# Copyright (C) 2021-2022  The Software Heritage developers
# See the AUTHORS file at the top-level directory of this distribution
# License: GNU General Public License version 3, or any later version
# See top-level LICENSE file for more information
import os
from types import TracebackType
from typing import NewType, Optional, Type, cast
from cffi import FFI
from swh.perfecthash._hash_cffi import lib
Key = NewType("Key", bytes)
[docs]
class ShardCreator:
    def __init__(self, path: str, object_count: int):
        """Create a Shard.
        The file at ``path`` will be truncated if it already exists.
        ``object_count`` must match the number of objects that will be added
        using the :meth:`write` method. A ``RuntimeError`` will be raised
        on :meth:`finalize` in case of inconsistencies.
        Ideally this should be done using a ``with`` statement, as such:
        .. code-block:: python
            with ShardCreator("shard", len(objects)) as shard:
                for key, object in objects.items():
                    shard.write(key, object)
        Otherwise, :meth:`prepare`, :meth:`write` and :meth:`finalize` must be
        called in sequence.
        Args:
            path: path to the Shard file or device that will be written.
            object_count: number of objects that will be written to the Shard.
        """
        self.ffi = FFI()
        self.path = path
        self.object_count = object_count
        self.shard = None
    def __enter__(self) -> "ShardCreator":
        self.prepare()
        return self
    def __exit__(
        self,
        exc_type: Optional[Type[BaseException]],
        exc_val: Optional[BaseException],
        exc_tb: Optional[TracebackType],
    ) -> None:
        if exc_type is not None:
            self._destroy()
            return
        self.finalize()
    def __del__(self):
        if self.shard:
            _ = lib.shard_destroy(self.shard)

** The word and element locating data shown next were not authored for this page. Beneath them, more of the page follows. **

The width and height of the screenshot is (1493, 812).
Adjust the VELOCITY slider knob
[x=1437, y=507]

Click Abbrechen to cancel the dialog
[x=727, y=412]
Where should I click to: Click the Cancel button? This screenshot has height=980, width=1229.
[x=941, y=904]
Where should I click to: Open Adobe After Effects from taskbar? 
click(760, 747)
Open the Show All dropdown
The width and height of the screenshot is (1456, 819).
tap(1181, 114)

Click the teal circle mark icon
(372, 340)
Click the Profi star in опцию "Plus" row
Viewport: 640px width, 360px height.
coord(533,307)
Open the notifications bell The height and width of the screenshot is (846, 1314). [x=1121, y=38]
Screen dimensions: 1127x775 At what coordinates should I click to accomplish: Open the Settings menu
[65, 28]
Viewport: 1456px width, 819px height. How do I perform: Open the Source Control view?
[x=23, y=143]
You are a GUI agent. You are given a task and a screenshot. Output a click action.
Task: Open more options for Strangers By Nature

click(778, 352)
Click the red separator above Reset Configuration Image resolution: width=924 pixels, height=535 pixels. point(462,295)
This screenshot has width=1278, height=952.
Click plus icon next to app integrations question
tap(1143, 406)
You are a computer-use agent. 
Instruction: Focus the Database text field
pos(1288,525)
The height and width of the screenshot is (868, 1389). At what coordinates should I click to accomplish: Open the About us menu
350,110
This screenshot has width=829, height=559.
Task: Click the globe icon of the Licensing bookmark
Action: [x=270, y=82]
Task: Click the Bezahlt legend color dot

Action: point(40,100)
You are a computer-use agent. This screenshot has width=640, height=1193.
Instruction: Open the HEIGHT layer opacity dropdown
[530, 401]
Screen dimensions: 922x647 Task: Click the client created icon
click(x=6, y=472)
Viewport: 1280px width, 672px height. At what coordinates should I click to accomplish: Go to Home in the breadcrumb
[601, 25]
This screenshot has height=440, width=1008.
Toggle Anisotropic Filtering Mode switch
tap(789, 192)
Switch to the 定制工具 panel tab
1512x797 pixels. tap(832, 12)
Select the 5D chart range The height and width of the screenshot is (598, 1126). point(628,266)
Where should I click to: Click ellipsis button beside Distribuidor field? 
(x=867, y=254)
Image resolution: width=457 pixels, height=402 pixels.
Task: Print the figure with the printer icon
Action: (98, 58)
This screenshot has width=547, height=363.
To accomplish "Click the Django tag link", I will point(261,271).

    def _destroy(self) -> None:
        _ = lib.shard_destroy(self.shard)
        self.shard = None
[docs]
    def prepare(self) -> None:
        """Initialize the shard.
        Raises:
            RuntimeError: something went wrong while creating the Shard.
        """
        assert self.shard is None, "prepare() has already been called"
        self.shard = lib.shard_init(self.path.encode("utf-8"))
        self.ffi.errno = 0
        ret = lib.shard_prepare(self.shard, self.object_count)
        if ret != 0:
            raise OSError(self.ffi.errno, os.strerror(self.ffi.errno), self.path)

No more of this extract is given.